Starting with bite-sized chunks and a constrained approach to where it deploys its trucks has led to short-term results.

The latest came Tuesday, when Gatik announced it has opened a new operational hub in Fort Worth, Texas. Separately, the company said it had closed an $85 million Series B funding round, bringing its overall fundraising efforts to date to $114.5 million.

Narang said the Fort Worth hub is the first of several planned developments in Texas, which has become a hotbed for autonomous trucking given its business-friendly regulatory environment and warm weather conditions.

Waymo, Aurora, TuSimple and Kodiak Robotics, among others, have all set up similar operational depots in the Lone Star State.

Gatik said it is now operating seven trucks in the Dallas-Fort Worth area for Fortune 500 customers, albeit unnamed ones, with additional trucks expected within the next six months. The trucks are traveling what Gatik calls the “Middle Mile” – essentially arterial roads that are less complicated than interstates.

Using structured routes, the company can reduce the complexity of operations for its autonomous system and complete revenue-generating deliveries between distribution centers and retail locations.

“A key difference between how Gatik is approaching this and most other companies is that most of them are saying, ‘Let’s wait for the moment when we can commercialize this at scale,’ ” Narang tells Automotive News. “That’s not how we see our business. We see it route by route. … That has been proven right, and we’re able to do that because we’re obsessive about doing something real, not just solving hard problems in autonomy.”

Koch Disruptive Technologies led the funding round. Other participants included returning investors Innovation Endeavours, Trucks VC, Intact Ventures, Dynamo Ventures, Wittington Ventures and FM Capital.

Deployments in Texas build upon ongoing routes the company’s trucks are plying in Arkansas, Louisiana and Toronto. In the latter, Gatik hauls groceries for Canadian food retailer Loblaw and tests its system in winter-driving conditions.

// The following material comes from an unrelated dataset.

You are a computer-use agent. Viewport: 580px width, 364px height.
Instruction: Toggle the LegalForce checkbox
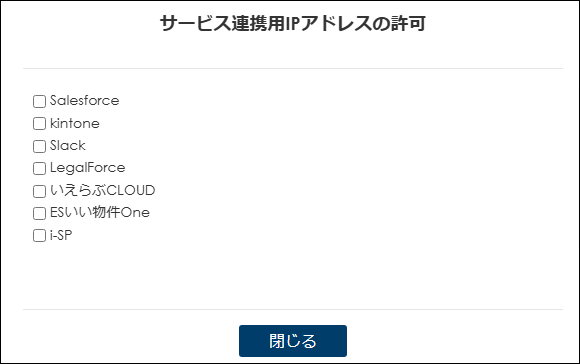pyautogui.click(x=39, y=168)
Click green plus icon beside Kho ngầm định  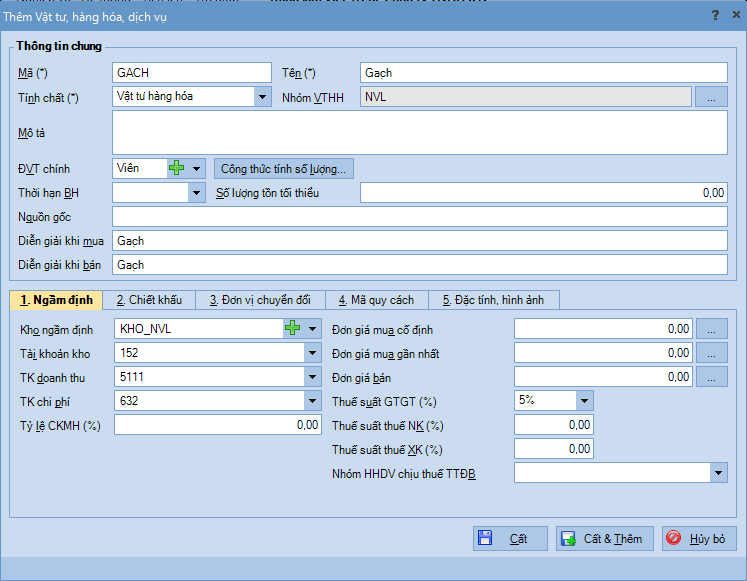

In Arkansas, Gatik has partnered with Walmart, and conducts driverless operations on an ongoing basis. Narang said those driverless runs are taking place on regular routes that include public roads.

Gatik is combining its learnings from those three locations — Narang says approximately 60 to 70 percent of learnings can be transferred from one route to another — and building upon them in Fort Worth. There, the company is focusing on ensuring a high utilization rate on new routes. Gatik’s trucks are operating approximately 20 hours per day in some cases, carrying loads for separate customers during the day and night.

The Fort Worth-area deployment marks the first time Gatik has deployed trucks built from the company’s partnership with Isuzu. Gatik’s autonomous-driving stack has been integrated on Isuzu’s FTR series trucks and it will also work with the N Series. Overall, Gatik uses Class 3 to 6 trucks in its current operations.

Might that someday change? Narang said recently the company has acquired intellectual property and assets from now-defunct autonomous-trucking company Starsky Robotics, which operated Class 8 trucks intended for use on long-haul routes.

While he’s focused on the incremental gains now, Narang foresees a future in which Gatik can expand into AV interstate trucking. At the other end of the spectrum, he raises the possibility the company could expand into routes that reach end consumers at fixed drop-off locations for goods and services, such as parking lots.

“That’d be a way to keep our operating domain consistent and narrow and not have to solve general autonomy, which I feel is seven years out, if I have to put a number on it,” he said.

But overall? “It’s a very interesting time in the industry. We’re seeing real demand from our customers who are eager to expand, and Gatik is in a strong position.”